Bicycling enthusiasts around the globe are celebrating World Bicycle Day Thursday, including in Somalia, a Horn of Africa nation still struggling for stability after years of conflict. Somalia’s cycling federation was just recognized last year and with poor roads and equipment, it’s an uphill battle to prepare for upcoming international competition.
The Somali cycling federation has just 20 professional bicycles accepted in the International Cyclist’s Union (UCI), the world governing body for sports cycling based in Switzerland that oversees competition.
Poor equipment and closed roads due to security threats from the armed militant group Al-Shabab, mainly in the capital, Mogadishu, are a couple of challenges facing young cyclists training for international competition.

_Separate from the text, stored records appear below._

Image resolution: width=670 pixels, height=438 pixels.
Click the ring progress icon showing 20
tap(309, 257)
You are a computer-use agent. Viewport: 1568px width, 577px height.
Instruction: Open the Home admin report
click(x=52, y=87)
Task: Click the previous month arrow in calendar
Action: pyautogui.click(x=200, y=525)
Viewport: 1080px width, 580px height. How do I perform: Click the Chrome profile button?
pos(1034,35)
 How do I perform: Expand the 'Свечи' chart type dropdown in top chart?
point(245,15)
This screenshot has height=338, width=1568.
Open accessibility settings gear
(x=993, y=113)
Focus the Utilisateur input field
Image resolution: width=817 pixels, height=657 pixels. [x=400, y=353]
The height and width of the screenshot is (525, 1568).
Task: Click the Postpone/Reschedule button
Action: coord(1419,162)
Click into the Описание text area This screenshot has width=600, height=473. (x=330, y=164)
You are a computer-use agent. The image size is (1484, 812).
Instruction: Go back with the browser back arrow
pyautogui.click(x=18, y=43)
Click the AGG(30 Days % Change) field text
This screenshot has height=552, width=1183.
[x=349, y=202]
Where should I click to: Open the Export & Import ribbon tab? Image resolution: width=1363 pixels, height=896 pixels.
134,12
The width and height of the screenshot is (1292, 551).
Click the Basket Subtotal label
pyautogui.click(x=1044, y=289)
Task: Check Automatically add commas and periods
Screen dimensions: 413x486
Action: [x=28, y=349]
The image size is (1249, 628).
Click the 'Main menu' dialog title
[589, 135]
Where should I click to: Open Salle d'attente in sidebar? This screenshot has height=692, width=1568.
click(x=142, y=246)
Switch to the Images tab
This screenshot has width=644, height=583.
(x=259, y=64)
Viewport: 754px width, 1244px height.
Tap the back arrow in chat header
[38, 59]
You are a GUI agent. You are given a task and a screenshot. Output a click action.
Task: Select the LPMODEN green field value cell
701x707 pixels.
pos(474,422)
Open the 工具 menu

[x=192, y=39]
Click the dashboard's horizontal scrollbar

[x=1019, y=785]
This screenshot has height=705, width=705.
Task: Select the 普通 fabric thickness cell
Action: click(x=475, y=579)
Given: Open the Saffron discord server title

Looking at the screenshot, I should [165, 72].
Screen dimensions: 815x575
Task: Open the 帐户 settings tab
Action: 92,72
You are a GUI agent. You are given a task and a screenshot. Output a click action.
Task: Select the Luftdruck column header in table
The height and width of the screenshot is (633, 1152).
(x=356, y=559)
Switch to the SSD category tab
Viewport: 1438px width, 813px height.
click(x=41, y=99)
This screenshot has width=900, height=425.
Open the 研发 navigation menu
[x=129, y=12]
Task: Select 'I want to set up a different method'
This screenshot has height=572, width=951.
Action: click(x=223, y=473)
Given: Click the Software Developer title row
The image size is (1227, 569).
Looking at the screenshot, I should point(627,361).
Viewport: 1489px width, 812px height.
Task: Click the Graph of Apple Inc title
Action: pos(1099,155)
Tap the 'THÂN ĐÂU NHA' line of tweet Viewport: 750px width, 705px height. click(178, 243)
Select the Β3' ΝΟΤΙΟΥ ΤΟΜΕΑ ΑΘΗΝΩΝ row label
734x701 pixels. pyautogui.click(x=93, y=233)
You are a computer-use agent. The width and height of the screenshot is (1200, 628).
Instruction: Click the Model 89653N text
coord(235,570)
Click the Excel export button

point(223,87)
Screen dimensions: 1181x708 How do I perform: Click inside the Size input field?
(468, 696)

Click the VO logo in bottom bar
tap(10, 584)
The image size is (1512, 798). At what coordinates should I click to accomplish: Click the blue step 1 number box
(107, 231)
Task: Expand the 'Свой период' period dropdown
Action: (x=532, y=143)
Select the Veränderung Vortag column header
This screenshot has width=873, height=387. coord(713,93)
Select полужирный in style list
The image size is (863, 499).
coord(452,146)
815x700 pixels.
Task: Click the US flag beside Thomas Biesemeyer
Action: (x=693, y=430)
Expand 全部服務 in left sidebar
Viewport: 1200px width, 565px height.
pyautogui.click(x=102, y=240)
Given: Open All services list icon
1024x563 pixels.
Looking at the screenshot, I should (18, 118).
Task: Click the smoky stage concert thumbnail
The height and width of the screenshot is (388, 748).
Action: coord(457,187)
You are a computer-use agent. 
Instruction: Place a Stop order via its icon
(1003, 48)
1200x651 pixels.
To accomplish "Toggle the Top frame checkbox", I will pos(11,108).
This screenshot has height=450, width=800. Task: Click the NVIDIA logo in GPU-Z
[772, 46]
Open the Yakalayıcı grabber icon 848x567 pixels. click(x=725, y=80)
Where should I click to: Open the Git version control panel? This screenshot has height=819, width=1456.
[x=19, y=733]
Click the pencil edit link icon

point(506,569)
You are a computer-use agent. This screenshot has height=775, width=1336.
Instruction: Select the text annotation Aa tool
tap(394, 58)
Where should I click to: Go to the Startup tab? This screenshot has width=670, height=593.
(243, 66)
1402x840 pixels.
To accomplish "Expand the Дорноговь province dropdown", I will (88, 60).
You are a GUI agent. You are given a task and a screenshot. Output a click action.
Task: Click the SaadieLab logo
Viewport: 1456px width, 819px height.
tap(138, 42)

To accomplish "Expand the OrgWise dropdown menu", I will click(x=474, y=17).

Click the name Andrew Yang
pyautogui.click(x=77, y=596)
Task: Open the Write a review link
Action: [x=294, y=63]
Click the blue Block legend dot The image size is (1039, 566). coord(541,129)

The secretary-general of the Somali cycling federation, Saed Ahmed Abukar, said despite the challenges, they are committed to building the sport at a grassroots level.
He said most roads used by cyclist for training in Mogadishu are either dilapidated or closed for security purposes, and therefore it has become a great challenge to achieve a smooth training schedule.
He added they also lack enough equipment, such as helmets, to protect the riders from injuries during accidents, and instead cyclist use football gear as an option.
In April 2018, the United Nations General Assembly declared June 3 International World Bicycle Day.
One of the up-and-coming Somali cyclists, Hassan Bare Ugas, emerged in the second position during Somalia’s cross-country cycling championships held last year.
Bare, who practices in the gym most of his time to avoid poor lanes, said he dreams of flying the flag of his country in upcoming regional and international cycling competition.
He said he is practicing very hard in the gym and sometimes on city streets, wishing to represent his nation in upcoming international competition, such as the African championships and the Olympic Games.
According to the United Nations, apart from its sporting activities, the use of bicycles makes education, health care and other social services more accessible to the most vulnerable populations in Africa and contribute to cleaner air and less congestion on roads.